Rolley says frequently that growing up in Jersey City, N.J., has helped him understand the problem of persistent poverty in Baltimore. He cites his own experience attending a program for talented students as evidence of the transformative power of education.
Rolley came to Baltimore in the late 1990s to work in the city Department of Housing and Community Development. He served as the city's planning director for four years under Mayor Martin O'Malley, and then helped lead Sheila Dixon's transition committee and served as her chief of staff for her first year in office.
Rolley sees a path to victory in reaching out directly to voters. He says his campaign has knocked on 45,000 doors, and he believes that he could win with as few as 30,000 votes — assuming the voter turnout is as low as it was in 2007.

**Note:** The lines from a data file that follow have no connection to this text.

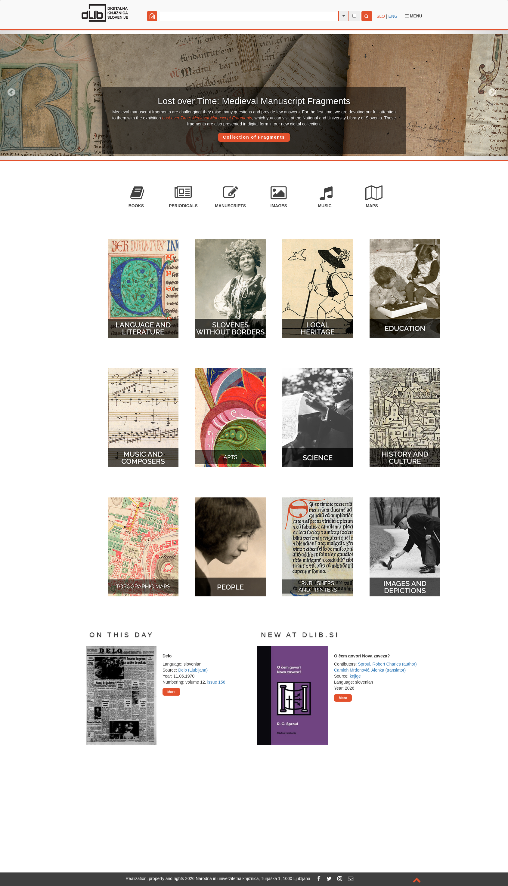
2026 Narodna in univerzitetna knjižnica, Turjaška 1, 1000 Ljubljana (247, 878)
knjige (355, 676)
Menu (413, 16)
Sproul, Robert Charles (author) (387, 664)
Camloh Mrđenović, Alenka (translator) (370, 670)
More (171, 692)
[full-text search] (354, 16)
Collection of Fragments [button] (254, 137)
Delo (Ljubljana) (193, 670)
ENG (392, 16)
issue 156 (216, 682)
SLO (380, 16)
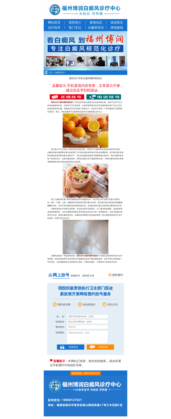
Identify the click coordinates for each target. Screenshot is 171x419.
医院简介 (75, 22)
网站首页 (54, 22)
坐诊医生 (117, 22)
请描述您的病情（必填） (87, 338)
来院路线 (117, 27)
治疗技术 (54, 27)
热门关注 (75, 27)
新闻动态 (96, 22)
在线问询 (103, 349)
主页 (51, 73)
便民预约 (117, 275)
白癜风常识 (96, 27)
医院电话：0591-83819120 (85, 376)
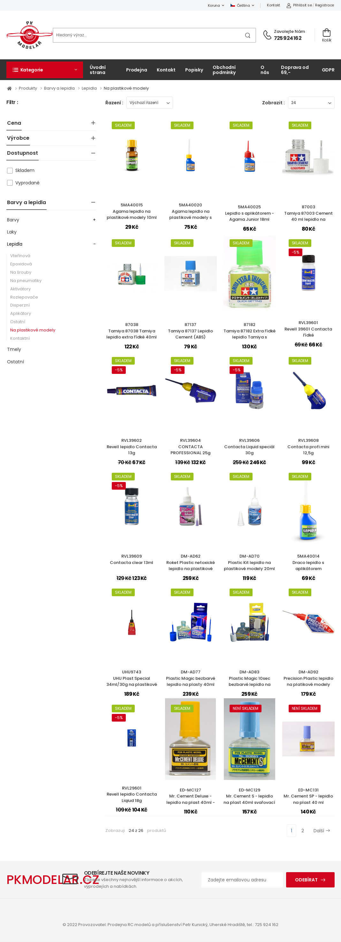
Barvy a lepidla (60, 88)
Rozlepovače (24, 297)
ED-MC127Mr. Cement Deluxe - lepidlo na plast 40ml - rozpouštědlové (190, 799)
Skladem (24, 170)
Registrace (324, 5)
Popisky (194, 70)
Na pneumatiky (26, 281)
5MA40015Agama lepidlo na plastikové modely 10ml (132, 211)
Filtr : (12, 102)
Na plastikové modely (126, 88)
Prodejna (136, 70)
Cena (14, 123)
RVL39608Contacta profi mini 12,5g (308, 446)
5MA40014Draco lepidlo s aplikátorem (308, 562)
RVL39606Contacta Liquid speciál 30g (249, 446)
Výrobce (18, 138)
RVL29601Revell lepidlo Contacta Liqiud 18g (132, 794)
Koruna (214, 5)
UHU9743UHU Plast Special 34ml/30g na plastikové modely (131, 681)
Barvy (13, 220)
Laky (12, 232)
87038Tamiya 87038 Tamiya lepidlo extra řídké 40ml (131, 331)
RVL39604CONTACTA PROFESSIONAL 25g (190, 446)
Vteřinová (20, 256)
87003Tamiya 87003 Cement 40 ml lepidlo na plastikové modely (308, 216)
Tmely (14, 349)
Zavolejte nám (289, 31)
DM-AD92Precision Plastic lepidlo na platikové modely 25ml (308, 681)
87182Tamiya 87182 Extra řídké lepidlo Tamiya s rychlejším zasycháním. (250, 334)
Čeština (240, 5)
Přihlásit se (299, 5)
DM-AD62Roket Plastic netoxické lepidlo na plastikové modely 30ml (190, 565)
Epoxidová (21, 264)
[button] (44, 70)
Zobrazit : (273, 103)
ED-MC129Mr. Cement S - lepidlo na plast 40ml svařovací (249, 796)
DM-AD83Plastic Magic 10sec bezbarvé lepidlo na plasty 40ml (249, 681)
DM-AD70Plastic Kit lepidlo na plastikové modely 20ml (249, 562)
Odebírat (306, 880)
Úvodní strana (98, 69)
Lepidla (90, 88)
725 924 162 (287, 38)
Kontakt (273, 5)
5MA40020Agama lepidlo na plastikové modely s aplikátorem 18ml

One of the more colorful emails from his campaign included a photo of his battered shoes, showing holes worn from long days of canvassing.
"We knew from the beginning that we weren't going to have as much money as the incumbent," said Rolley. "But if I win, it shows I can do a lot with limited resources."
Married, three children.
Lincoln High School; B.A., Rutgers College; Master's in City Planning, Massachusetts Institute of Technology.
Senior manager, Urban Policy Development Consulting
Public Offices Held:
Chief of Staff to Mayor Sheila Dixon, 2007; Baltimore Director of Planning, 2003-07
Why are you running for mayor?
I'm the only candidate who has real plans to improve our schools, create jobs, make us safer and cut property taxes for every homeowner.
What is the greatest challenge facing Baltimore?
Our biggest challenge is our continued loss of population.
How do you intend to address it?
I will focus on the reasons people leave Baltimore or never come here in the first place: crime, underperforming schools, and a lack of investment in our neighborhoods. I will ask voters to hold me accountable for results.